#### Text passage

The vast majority of workers and youth are fed up with the establishment political parties and angry about the deteriorating social and economic conditions of their life. If our fellow workers are able to unite against the poisons of racism and national chauvinism – and can join together to fight for jobs, social services, etc. – a powerful struggle against the capitalist ruling class could develop. Such a struggle could demand that society meet people’s needs, including jobs for all at decent wages and social benefits – instead of fighting among ourselves for scraps and crumbs. Revolutionary-minded workers and youth who promote internationalist socialism as the real answer to the evils of capitalism will have an important role to play in leading such struggles in the future.
Right now these ideas can sound like dreams. But in other parts of the world there are already many examples of working people rising up and actively searching for a way forward. There are major militant strikes in China, South Africa, Argentina and Egypt, just to name a few examples. Here in the U.S. it is rather quiet, but it won’t stay that way for much longer. It is only a matter of time before workers and youth begin to rebel in large numbers. A prime example took place just eight years ago. In 2006, there was in fact a mass movement of millions of immigrant workers on U.S. soil. And it seemed to arise out of nowhere.
Not only did that movement win its immediate goal of defeating the racist anti-immigrant Sensenbrenner bill. The huge rallies, marches and strikes dared to raise the bold proposition that all immigrant workers deserved amnesty and equal rights with other workers in this country. Indeed such ideas, which are now hardly even talked about in immigrant activist circles, were popular not that long ago. But the movement was betrayed and misled into depending on the promises of the imperialist Democratic Party and on leaders of the trade unions and other mainstream organizations who are totally tied to the Democrats.
In fact, because a fighting strategy based on working-class independence, unity and organization was not forged, the capitalist politicians were able to take charge and mislead the movement – even though they had not created it in the first place. The movement was diverted onto the passive and futile track of voting for Democratic Party politicians under the promise that this would lead to the passage of so-called “Comprehensive Immigration Reform” (CIR).
This kind of scenario however is not unique to immigrants. A similar trap was laid in the past for militant Black struggles, union struggles and other efforts by working-class people to fight for their interests. Any struggle that threatens the fundamental ways in which the capitalists run their profit-making system is going to face major attempts at co-optation by reformist leaders.
CIR was promoted by the leaders of immigrant rights organizations over a number of years, despite the fact that every version of CIR put forward featured substantial repressive measures targeting immigrants. Each CIR proposal contained provisions that would signify an attack on many immigrants – even if some would be offered a “pathway to citizenship.” The most recent proposals would provide massive funding for more militarization and enforcement at the border, while mandating that benchmarks and quotas in these areas be met before any “pathway to citizenship” could be considered. And that long maze of a “pathway” would be so full of potential penalties and hurdles that it would harshly limit how many people would be able to get through it.
In addition, the CIR proposals all contain super-exploitative temporary “guest-worker” schemes that ensure that second-class workers with few rights would be available in specific job categories for the benefit of particular employers and industries.

########

Written request 1: Set down word for word the section of the immigrant rights passage that opens with the words containing "In addition, the" and closes with "employers and industries.".
Written request 2: According to the immigrant rights passage, which bill did the 2006 movement of immigrant workers succeed in defeating?

#### Entries

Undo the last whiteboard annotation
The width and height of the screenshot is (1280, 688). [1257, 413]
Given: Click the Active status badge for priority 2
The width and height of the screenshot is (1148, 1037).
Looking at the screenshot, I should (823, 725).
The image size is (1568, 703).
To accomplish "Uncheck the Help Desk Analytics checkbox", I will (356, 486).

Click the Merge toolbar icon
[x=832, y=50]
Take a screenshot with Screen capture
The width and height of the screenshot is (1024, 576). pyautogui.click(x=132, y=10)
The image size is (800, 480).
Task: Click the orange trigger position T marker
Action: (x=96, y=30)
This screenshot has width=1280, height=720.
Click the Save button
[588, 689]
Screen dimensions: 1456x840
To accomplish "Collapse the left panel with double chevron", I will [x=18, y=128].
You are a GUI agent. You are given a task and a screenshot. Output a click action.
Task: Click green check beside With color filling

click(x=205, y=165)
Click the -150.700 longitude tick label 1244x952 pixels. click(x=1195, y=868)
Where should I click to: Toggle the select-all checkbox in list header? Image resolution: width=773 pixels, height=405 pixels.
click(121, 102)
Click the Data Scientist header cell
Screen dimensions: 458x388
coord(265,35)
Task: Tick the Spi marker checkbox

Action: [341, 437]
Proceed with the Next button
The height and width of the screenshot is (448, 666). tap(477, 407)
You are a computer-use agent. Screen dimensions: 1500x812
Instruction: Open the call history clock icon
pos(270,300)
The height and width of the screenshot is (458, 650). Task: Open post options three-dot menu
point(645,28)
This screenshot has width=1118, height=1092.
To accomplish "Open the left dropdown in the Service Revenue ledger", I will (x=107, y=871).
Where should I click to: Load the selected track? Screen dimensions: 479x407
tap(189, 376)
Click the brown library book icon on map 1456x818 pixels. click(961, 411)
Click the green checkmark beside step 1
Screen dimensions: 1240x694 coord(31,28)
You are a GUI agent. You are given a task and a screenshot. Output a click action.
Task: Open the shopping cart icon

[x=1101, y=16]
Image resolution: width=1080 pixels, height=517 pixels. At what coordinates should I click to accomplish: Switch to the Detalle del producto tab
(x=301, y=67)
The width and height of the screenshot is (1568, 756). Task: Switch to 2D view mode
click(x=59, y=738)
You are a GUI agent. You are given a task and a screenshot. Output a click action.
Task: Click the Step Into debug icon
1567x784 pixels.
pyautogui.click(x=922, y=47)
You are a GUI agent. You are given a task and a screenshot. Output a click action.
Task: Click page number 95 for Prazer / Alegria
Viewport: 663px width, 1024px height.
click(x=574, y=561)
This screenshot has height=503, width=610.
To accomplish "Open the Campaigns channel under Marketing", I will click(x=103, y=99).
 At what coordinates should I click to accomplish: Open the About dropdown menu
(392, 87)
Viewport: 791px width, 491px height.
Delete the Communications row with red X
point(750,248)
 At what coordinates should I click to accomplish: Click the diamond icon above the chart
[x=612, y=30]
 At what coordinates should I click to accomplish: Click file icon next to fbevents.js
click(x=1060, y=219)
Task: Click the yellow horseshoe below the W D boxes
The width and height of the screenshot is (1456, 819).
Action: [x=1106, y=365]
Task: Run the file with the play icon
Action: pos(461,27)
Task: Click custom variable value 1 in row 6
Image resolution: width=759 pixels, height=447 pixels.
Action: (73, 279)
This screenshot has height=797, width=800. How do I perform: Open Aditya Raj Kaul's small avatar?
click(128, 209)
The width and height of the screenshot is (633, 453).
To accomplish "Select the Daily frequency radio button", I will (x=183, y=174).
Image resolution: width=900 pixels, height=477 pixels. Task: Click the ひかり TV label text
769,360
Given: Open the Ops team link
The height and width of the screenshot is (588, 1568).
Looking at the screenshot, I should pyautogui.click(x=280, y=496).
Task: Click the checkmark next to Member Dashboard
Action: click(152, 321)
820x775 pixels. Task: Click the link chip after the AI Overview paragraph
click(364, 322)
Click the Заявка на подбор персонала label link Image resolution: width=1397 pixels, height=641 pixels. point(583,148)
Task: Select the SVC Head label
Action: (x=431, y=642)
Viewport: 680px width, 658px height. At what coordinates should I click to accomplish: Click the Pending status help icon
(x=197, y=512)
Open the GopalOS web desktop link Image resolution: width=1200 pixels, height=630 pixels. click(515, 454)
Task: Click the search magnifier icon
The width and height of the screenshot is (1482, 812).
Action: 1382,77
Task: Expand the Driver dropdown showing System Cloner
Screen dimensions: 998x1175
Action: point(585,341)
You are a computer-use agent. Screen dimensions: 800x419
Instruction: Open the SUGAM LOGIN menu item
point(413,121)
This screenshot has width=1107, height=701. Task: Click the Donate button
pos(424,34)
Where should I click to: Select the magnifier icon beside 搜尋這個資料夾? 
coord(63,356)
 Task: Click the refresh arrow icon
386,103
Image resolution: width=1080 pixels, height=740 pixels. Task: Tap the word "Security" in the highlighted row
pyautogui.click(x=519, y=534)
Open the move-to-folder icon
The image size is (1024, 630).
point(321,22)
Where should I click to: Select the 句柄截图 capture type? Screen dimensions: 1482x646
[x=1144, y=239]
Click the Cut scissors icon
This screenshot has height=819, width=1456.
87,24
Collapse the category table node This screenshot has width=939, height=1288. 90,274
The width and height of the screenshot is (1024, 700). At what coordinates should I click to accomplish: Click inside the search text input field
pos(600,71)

########

Full answer 1:
In addition, the CIR proposals all contain super-exploitative temporary “guest-worker” schemes that ensure that second-class workers with few rights would be available in specific job categories for the benefit of particular employers and industries.

Full answer 2: The Sensenbrenner bill.